Greens slam luxury glacier ice project

Environmentalists have attacked plans to extract luxury ice cubes from a glacier in Norway as “complete madness”, ahead of a government meeting to approve the scheme.

Greens slam luxury glacier ice project
An image of the Svartisen glacier taken from Svaice's website. Photo: Svaice
Nina Jensen, the Secretary General of WWF Norway, said she struggled to see how Svaice, which plans to harvest ice from the Svartisen glacier and sell it to high-end bars in glitzy places such as Dubai, could convince her to back it.  
 
“I can not imagine how it could ever be sustainable to extract ice by helicopter and transport it by air around the world,” she said. “For me this is an example of the world’s complete madness.” 
 
The local Meloy municipality, which has so far been an enthusiastic backer of the scheme which promises much-needed jobs to the community,  will meet on Wednesday to decide whether it should go ahead. 
 
Svaice maintains that the 1000-year-process through which the glacier ice is created means that it melts more slowly, cooling drinks without diluting them as fast as normal ice. 
 
Jason Box, professor in glaciology at the Geological Survey of Denmark and Greenland, told The Guardian in April that he believed glacial ice cubes might even help consumers consider the threats to the world’s glaciers.
 
“The proposed venture would have people cherishing the aesthetic of ice,” he told the newspaper. “The way even small pieces of glacier ice floating in a glass resemble identically the shape and form of icebergs; that fractal geometry of nature floating in your whisky glass is aesthetically far more pleasing than artificial ice.”
 
But Jensen dismissed this argument. 
 
“To advertise that they will bring you ice from a glacier that will soon disappear, should give the drink a slightly bitter aftertaste,” she said.
 
Geir L Olsen, the company’s founder, in February won a 250,000 kroner grant from Nordland county council and a state forestry company to set up a pilot excavation operation on the Svartisen glacier. 
 
He said that his ice factory was perhaps the cleanest in the world. 
 
“Only clean meltwater comes out of us.

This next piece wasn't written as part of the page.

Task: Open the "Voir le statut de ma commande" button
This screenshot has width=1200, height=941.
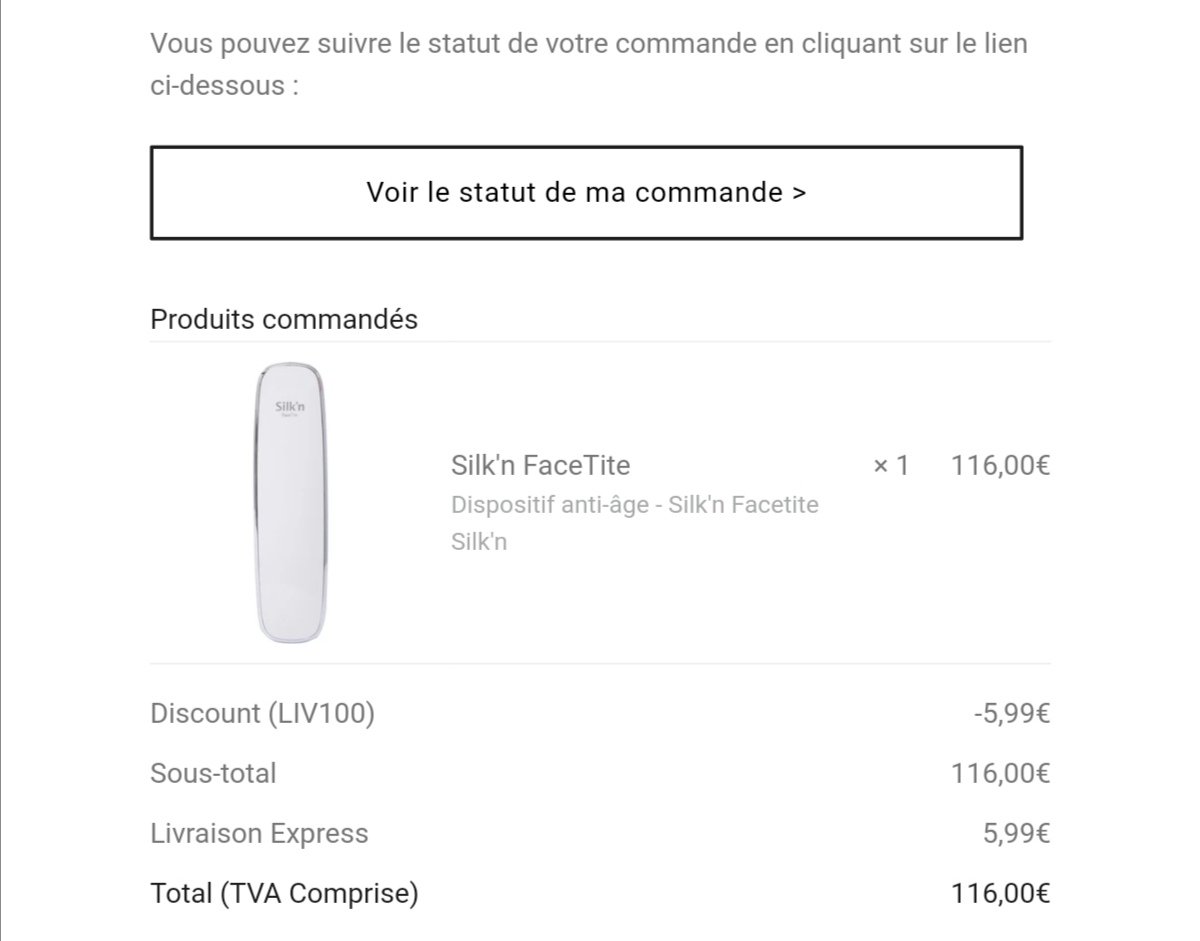Action: click(586, 193)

We do not use chemicals and the like, and the ice is cut out manually using electric chainsaws without chain oil or other additives,” he said.  
 
He said that the company had consulted with the Norwegian Energy and Water Resources Directorate to find a place on the glacier where ice could be extracted without accelerating its retreat. 
 
“The ice we are extracting would in a few weeks melt and be lost anyway,” he told NRK. “We are looking at alternative ways to transport the ice, with minimum use of helicopter. When the ice sent out to the world market, it will mainly be in container vessels.” 
 
Svartisen, just above the Arctic circle, is mainland Norway’s second largest glacier, spanning some 369 square kilometres. But its thickness has halved in many places since the millennium. 
 
In 100 years it is projected to have melted away.